### ASSIGNMENT
Exactly as written, write out the lines below from the first to the one containing "Price, € (596, 232)", inclusive. Pictures do not belong in the copy.

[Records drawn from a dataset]

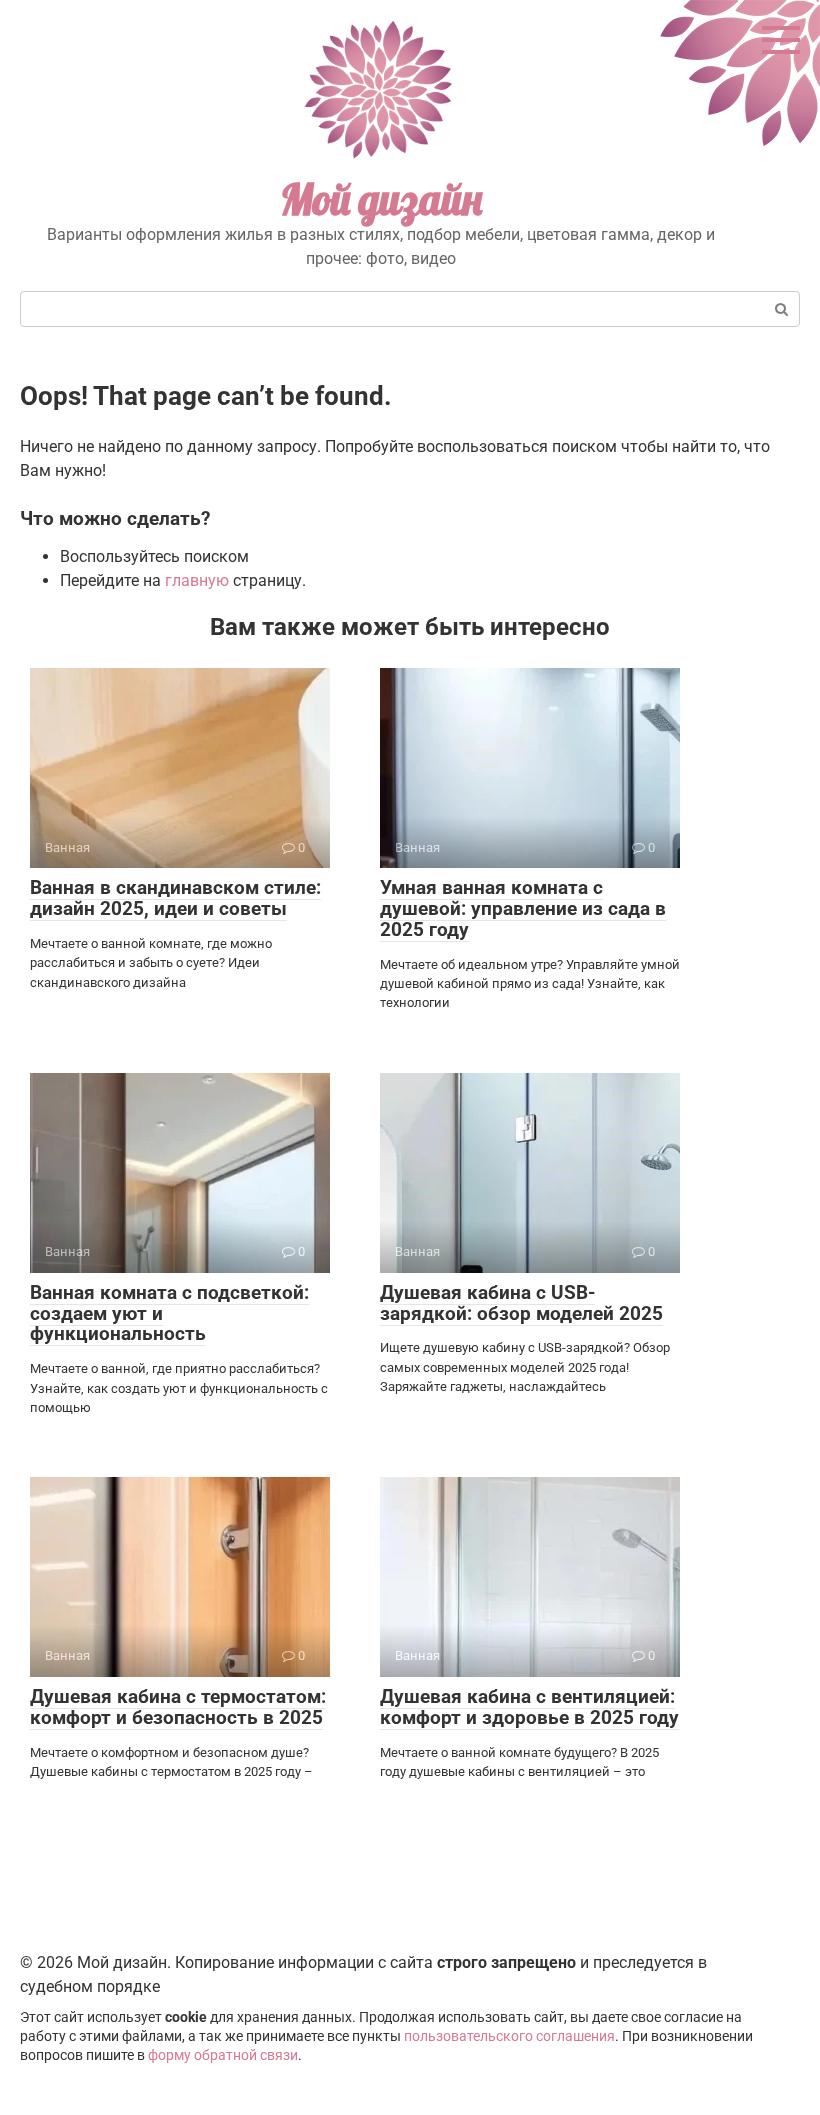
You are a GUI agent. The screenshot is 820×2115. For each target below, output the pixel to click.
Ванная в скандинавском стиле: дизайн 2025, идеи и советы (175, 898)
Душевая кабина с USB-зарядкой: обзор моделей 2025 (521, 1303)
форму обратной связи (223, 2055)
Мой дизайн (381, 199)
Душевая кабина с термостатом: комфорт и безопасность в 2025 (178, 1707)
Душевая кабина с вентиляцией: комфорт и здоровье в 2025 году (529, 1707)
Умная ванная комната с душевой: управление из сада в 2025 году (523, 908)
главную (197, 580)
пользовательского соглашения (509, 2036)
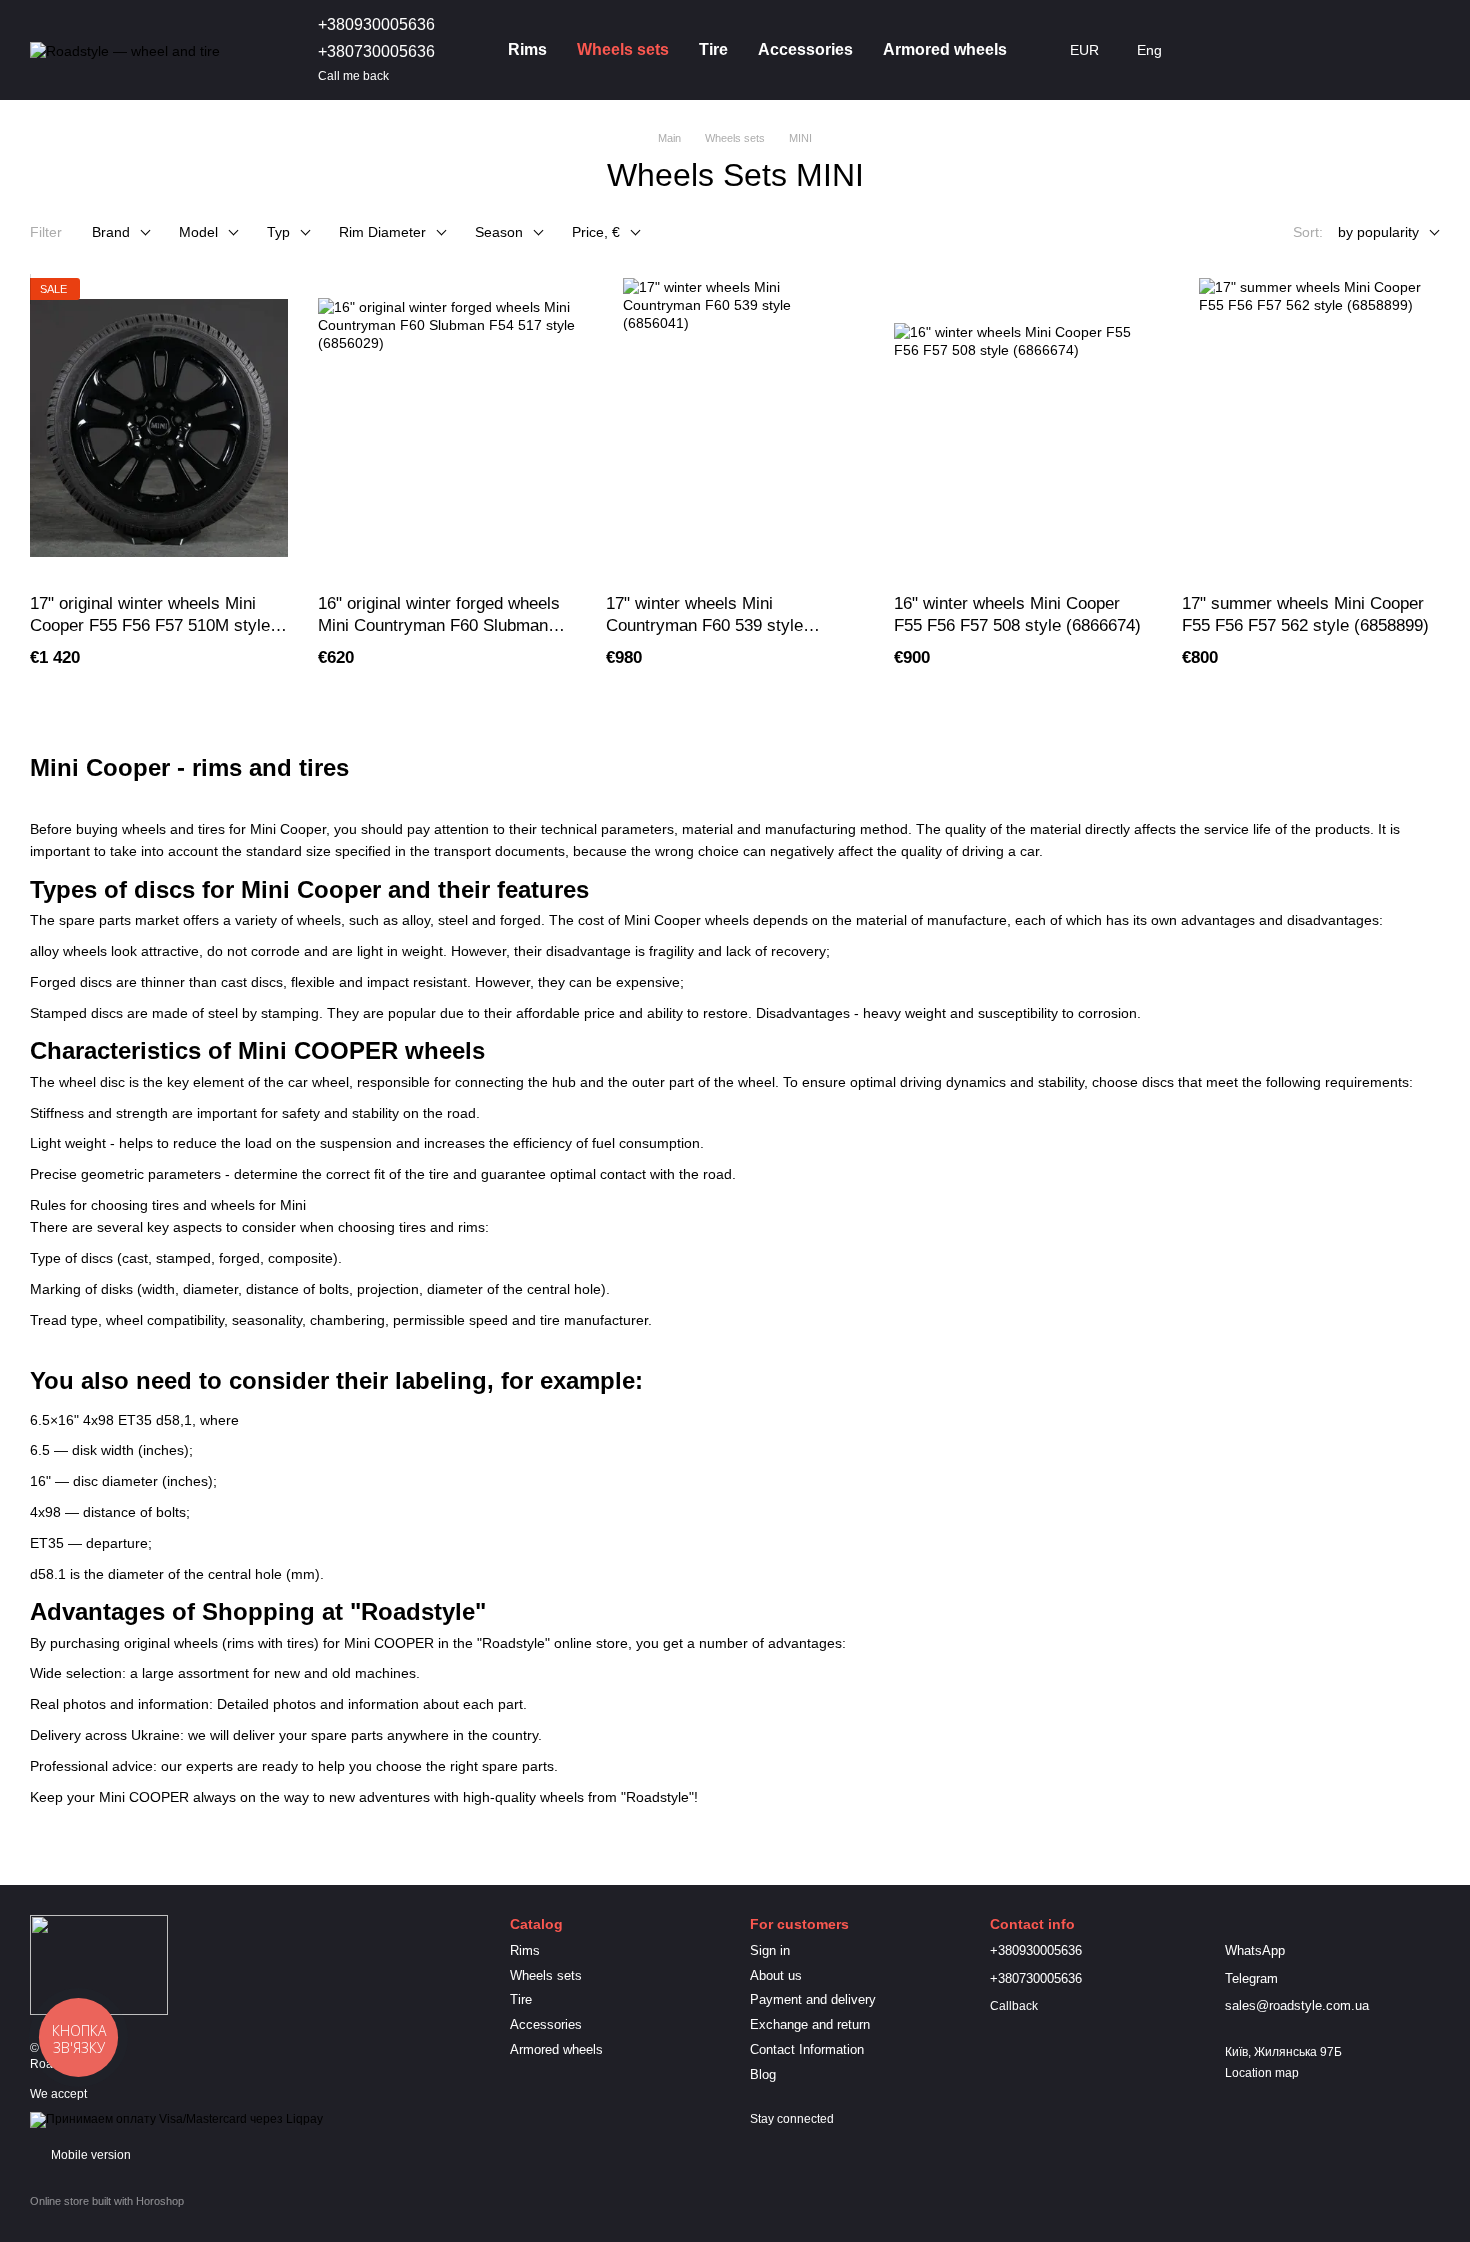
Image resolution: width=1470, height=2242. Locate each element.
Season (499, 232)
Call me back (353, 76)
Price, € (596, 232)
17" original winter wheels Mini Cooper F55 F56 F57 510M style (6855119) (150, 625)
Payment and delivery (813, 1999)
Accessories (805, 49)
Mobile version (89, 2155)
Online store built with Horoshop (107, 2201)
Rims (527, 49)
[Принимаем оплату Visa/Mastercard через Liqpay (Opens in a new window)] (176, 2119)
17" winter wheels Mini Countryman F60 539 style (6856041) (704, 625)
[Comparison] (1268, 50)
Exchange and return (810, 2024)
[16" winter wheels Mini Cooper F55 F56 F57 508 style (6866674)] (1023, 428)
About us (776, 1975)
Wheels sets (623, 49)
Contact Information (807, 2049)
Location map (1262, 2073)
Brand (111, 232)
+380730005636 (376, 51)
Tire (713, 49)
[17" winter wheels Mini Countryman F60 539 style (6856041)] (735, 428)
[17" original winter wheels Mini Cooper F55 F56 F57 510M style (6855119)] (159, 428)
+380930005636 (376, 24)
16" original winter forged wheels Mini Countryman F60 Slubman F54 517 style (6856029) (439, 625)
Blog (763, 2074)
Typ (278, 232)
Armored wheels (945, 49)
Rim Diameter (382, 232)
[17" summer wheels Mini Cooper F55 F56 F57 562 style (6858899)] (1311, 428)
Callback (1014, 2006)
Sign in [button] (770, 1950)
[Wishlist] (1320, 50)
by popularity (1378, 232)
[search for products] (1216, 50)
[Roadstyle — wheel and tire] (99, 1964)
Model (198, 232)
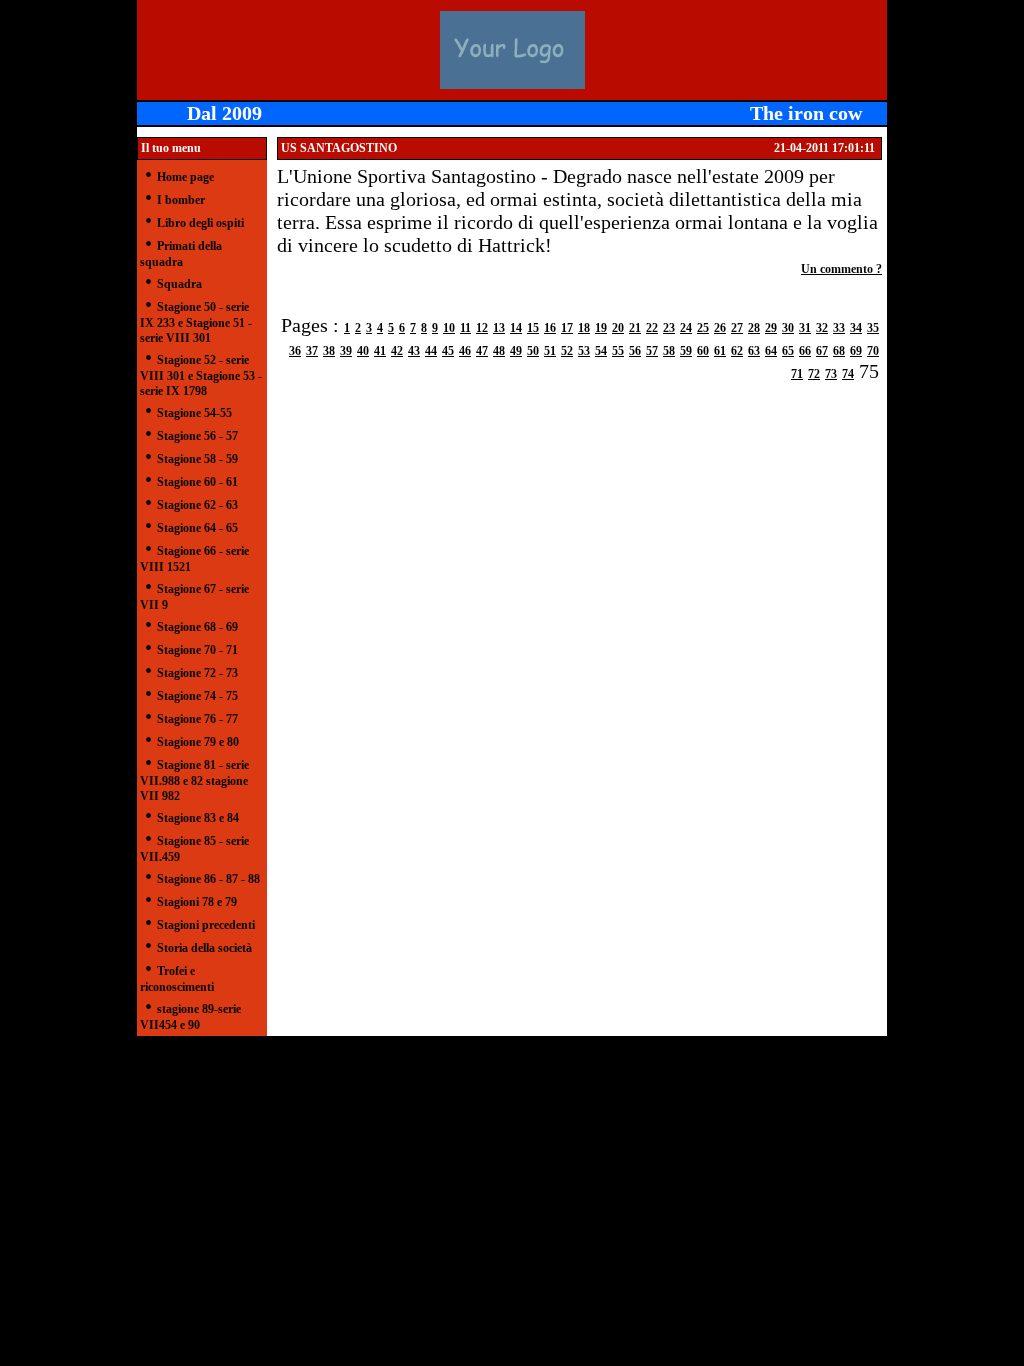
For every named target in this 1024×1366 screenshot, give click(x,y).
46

### RESPONSE TO THIS EXERCISE
You are a GUI agent. The screenshot is 820×2115. For each target below, output the pixel to click.
Ванная в скандинавском стиле: дизайн 2025, идеи и советы (175, 898)
Душевая кабина с USB-зарядкой: обзор моделей 2025 (521, 1303)
форму обратной связи (223, 2055)
Мой дизайн (381, 199)
Душевая кабина с термостатом: комфорт и безопасность в 2025 (178, 1707)
Душевая кабина с вентиляцией: комфорт и здоровье в 2025 году (529, 1707)
Умная ванная комната с душевой: управление из сада в 2025 году (523, 908)
главную (197, 580)
пользовательского соглашения (509, 2036)
Image resolution: width=1470, height=2242. Locate each element.
Season (499, 232)
Call me back (353, 76)
Price, € (596, 232)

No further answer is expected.